Gemäß § 24 des Vereinsgesetzes 1951 kann jeder Verein aufgelöst werden, wenn von ihm Beschlüsse gefaßt oder Erlässe ausgefertigt werden, welche den Bestimmungen des § 20 dieses Gesetzes zuwiderlaufen, wenn er seinen statutenmäßigen Wirkungskreis überschreitet oder überhaupt den Bedingungen seines rechtlichen Bestandes nicht mehr entspricht. Gegen § 24 des VereinsG 1951 bestehen weder vom Standpunkt des Art. 12 StGG noch vom Standpunkt des {Europäische Menschenrechtskonvention Art 11, Art. 11 MRK} irgendwelche Bedenken.
Der statutenmäßige Wirkungskreis eines Vereins kann sowohl dadurch überschritten werden, daß der Verein Beschlüsse faßt, die dem Vereinszweck widersprechen oder sonst statutenwidrige Ziele verfolgen, als auch dadurch, daß bei Verfolgung der statutenmäßigen Aufgaben des Vereines im Statut nicht vorgesehene Mittel verwendet werden. Bei Prüfung der Frage, ob sich der Verein bei Verfolgung des Vereinszweckes statutenmäßiger Mittel bedient hat, ist davon auszugehen, daß das Statut im Zweifel im Sinne der Vereinsfreiheit auszulegen ist.

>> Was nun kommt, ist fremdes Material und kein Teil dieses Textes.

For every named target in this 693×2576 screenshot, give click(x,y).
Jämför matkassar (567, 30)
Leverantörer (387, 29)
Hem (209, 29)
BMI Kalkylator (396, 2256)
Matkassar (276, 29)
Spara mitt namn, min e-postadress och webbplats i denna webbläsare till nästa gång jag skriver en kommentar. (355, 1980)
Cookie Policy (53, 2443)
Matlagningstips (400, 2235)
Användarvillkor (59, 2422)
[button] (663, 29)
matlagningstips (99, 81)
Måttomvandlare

Auslegung der Statutenbestimmung einer Mieter-Rechtsschutz- Vereinigung, gemäß der die Vertretungen der Mitglieder bei Behördenstellen und Gerichten, wo im Sinne der Zivilprozeßordnung sowie des Allgemeinen Verwaltungsverfahrensgesetzes Laienvertretung zulässig ist, durch rechtskundige Funktionäre oder Vereinsangestellte erfolgen können.